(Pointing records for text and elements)
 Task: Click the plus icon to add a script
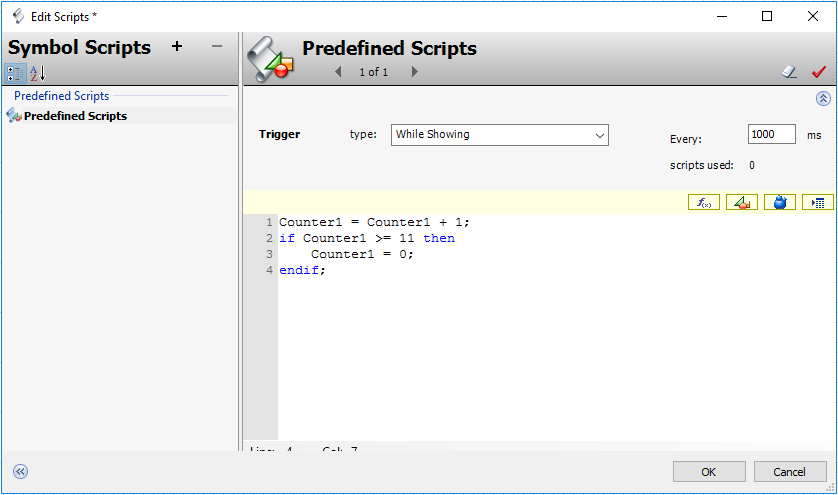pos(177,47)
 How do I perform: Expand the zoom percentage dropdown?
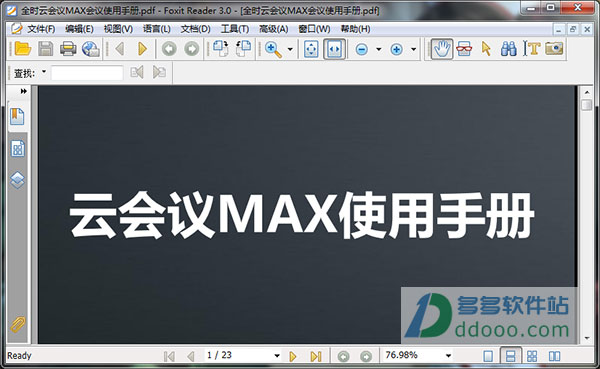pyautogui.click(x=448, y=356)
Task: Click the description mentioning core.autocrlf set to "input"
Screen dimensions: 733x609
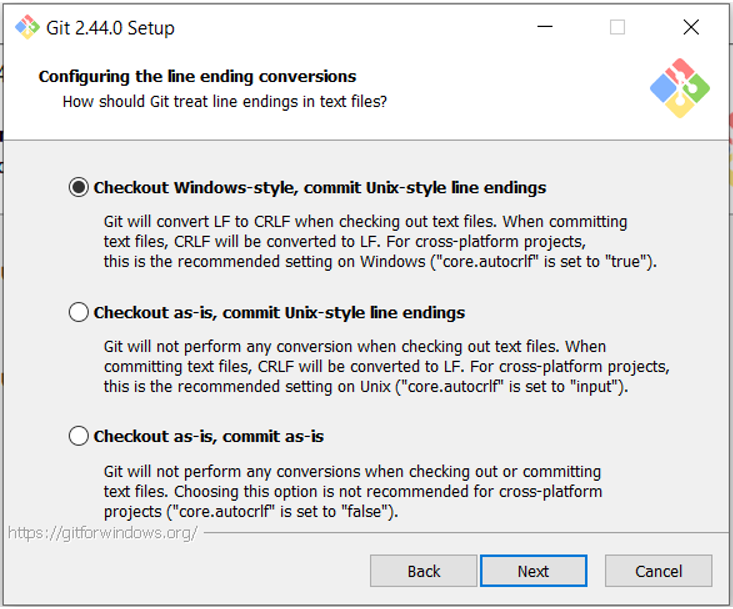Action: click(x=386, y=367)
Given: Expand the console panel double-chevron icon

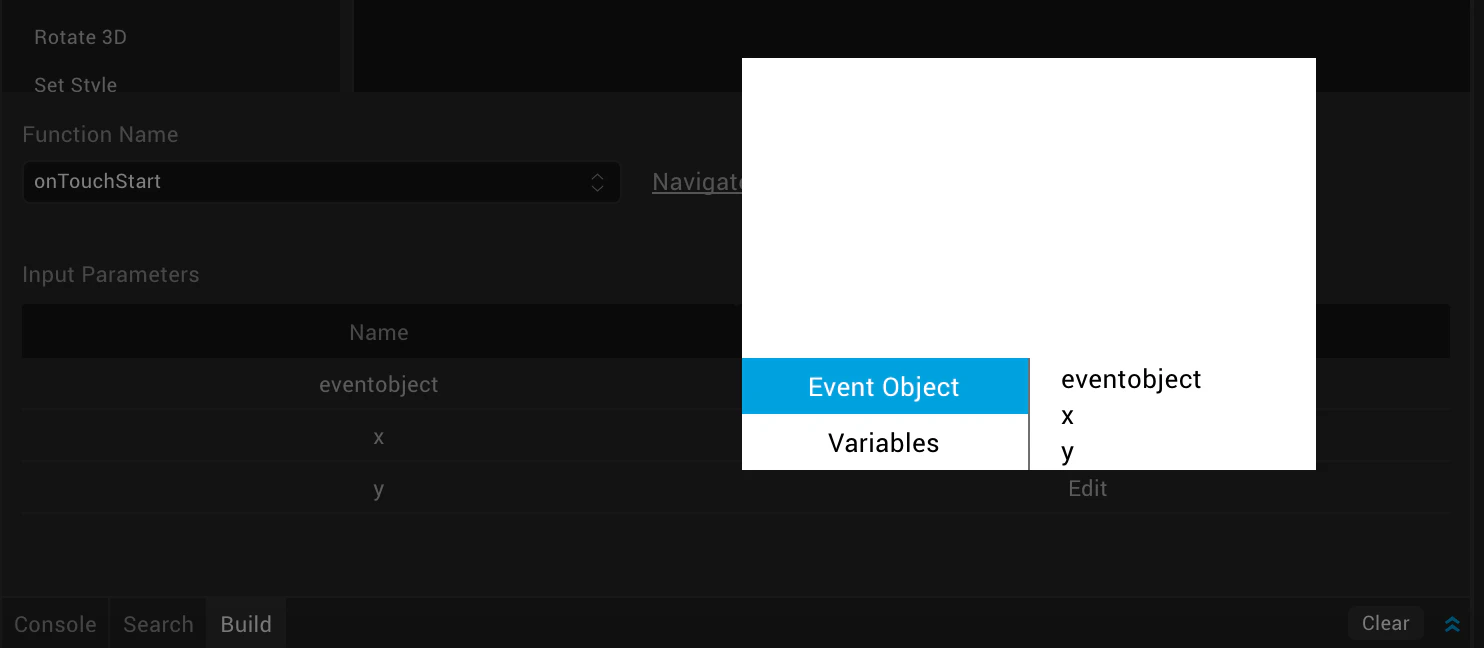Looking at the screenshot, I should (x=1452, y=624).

- WRITTEN REQUEST
Reproduce the records above, substituting "symbol" for "icon" and keeping everything else unchanged. Omit the pictures.

- RESULT
 Task: Click the plus symbol to add a script
pos(177,47)
 How do I perform: Expand the zoom percentage dropdown?
pyautogui.click(x=448, y=356)
Task: Click the description mentioning core.autocrlf set to "input"
Screen dimensions: 733x609
Action: click(x=386, y=367)
Given: Expand the console panel double-chevron symbol

Looking at the screenshot, I should (x=1452, y=624).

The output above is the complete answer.